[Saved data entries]
┄┄┄┄┄┄┄┄┄┄┄┄┄┄┄┄┄┄┄┄
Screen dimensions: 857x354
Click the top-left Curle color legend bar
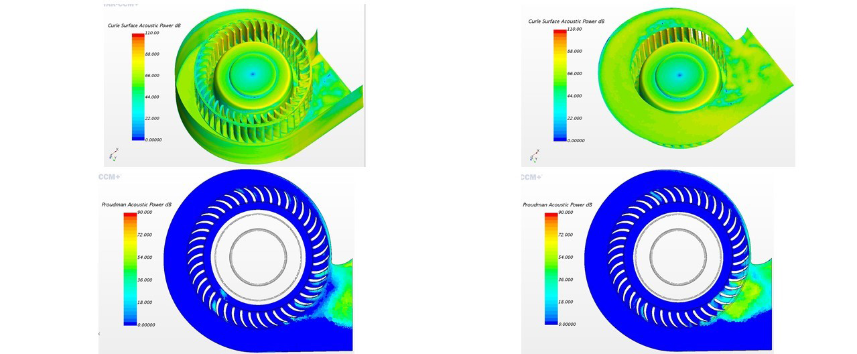[138, 86]
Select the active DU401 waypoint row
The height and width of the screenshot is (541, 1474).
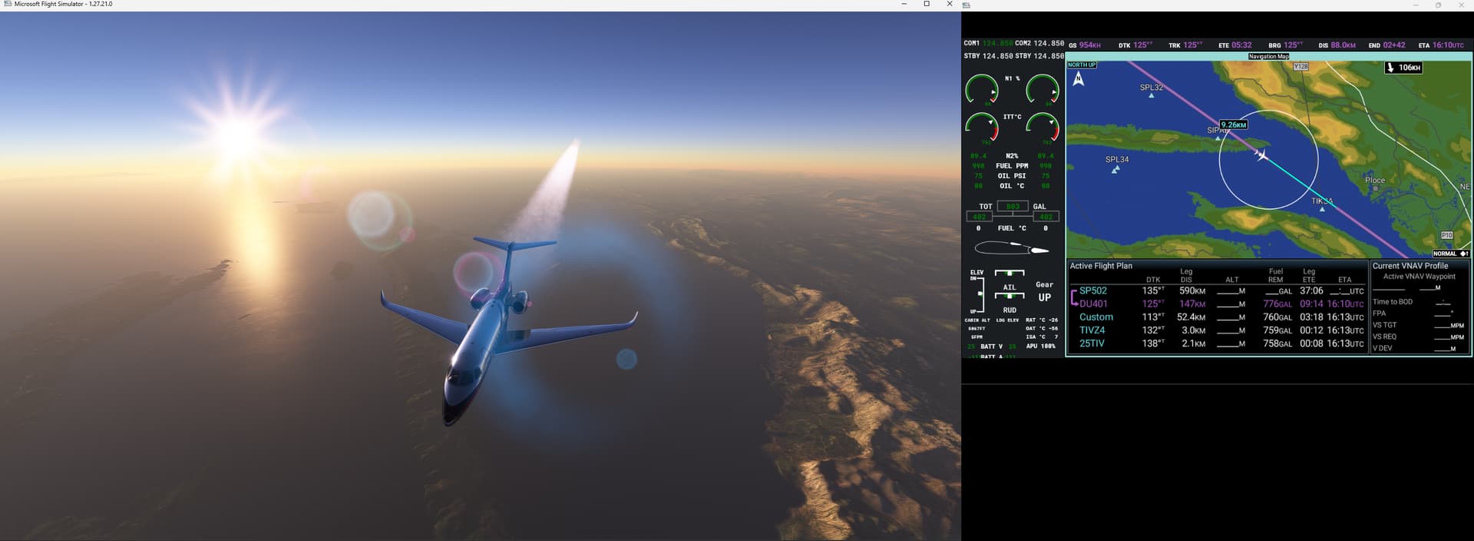(1093, 304)
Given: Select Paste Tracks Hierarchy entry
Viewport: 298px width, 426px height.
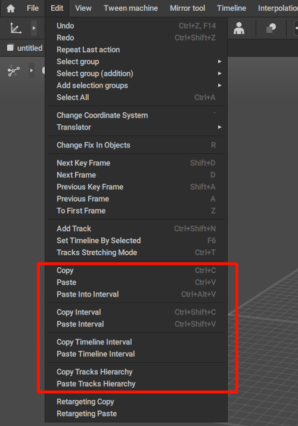Looking at the screenshot, I should [x=136, y=384].
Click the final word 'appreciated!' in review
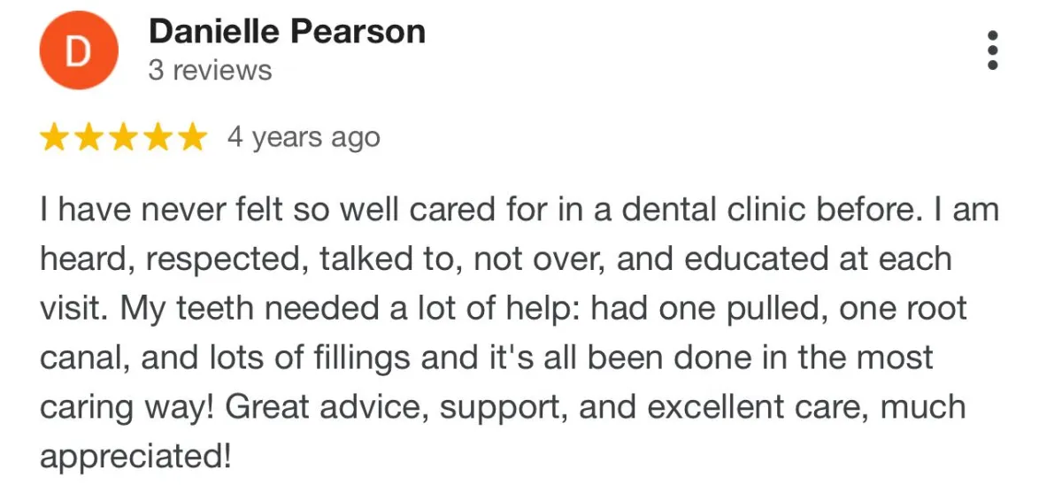The image size is (1062, 493). (x=135, y=457)
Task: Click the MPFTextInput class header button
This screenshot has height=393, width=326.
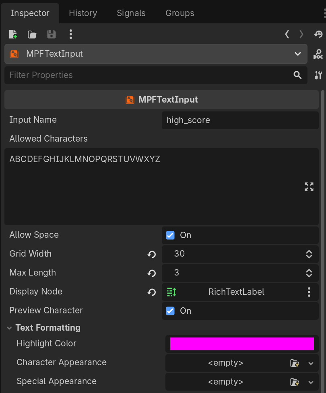Action: tap(161, 100)
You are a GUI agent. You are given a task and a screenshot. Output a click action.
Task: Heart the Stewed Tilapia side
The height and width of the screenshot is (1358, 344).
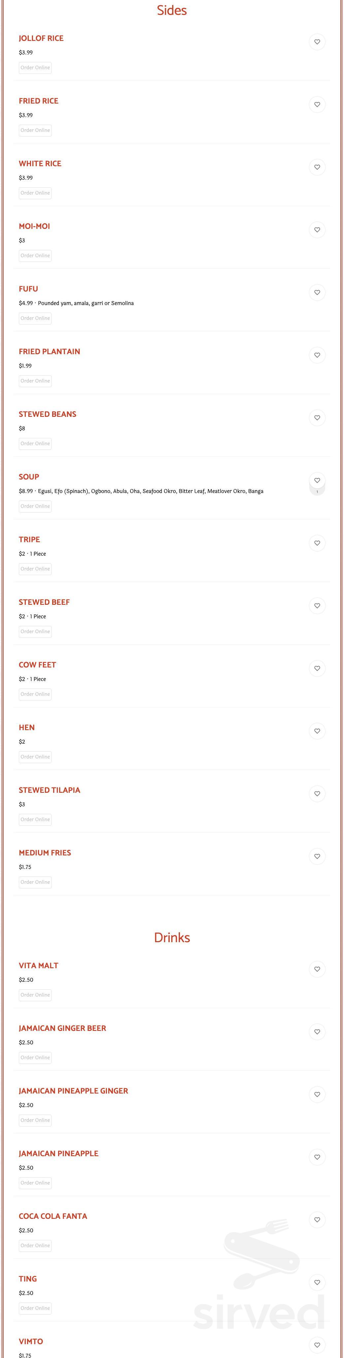(x=317, y=794)
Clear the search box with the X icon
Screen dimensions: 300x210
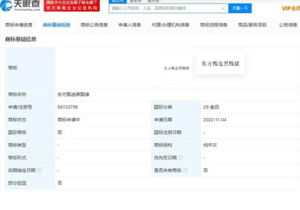[x=223, y=8]
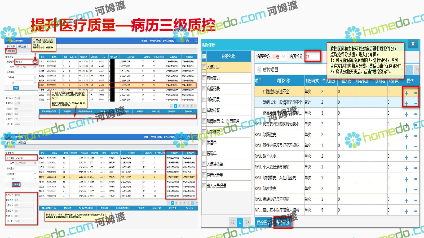Click the 保存评分 button
424x238 pixels.
[282, 223]
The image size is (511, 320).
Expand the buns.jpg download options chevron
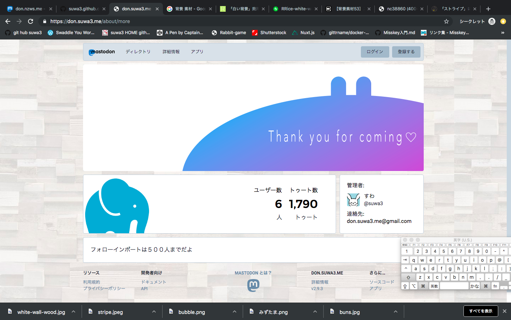pos(396,312)
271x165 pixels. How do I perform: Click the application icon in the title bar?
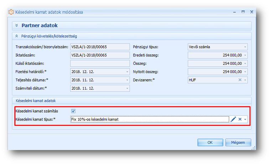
┄┄┄┄┄┄┄┄┄┄┄┄┄┄┄┄┄┄┄┄
#### [WORK TO BE COMPLETED]
Copy every line above that holds the word "Select".

#### [YOUR SOLUTION]
Select the active DU401 waypoint row
Given: Select Paste Tracks Hierarchy entry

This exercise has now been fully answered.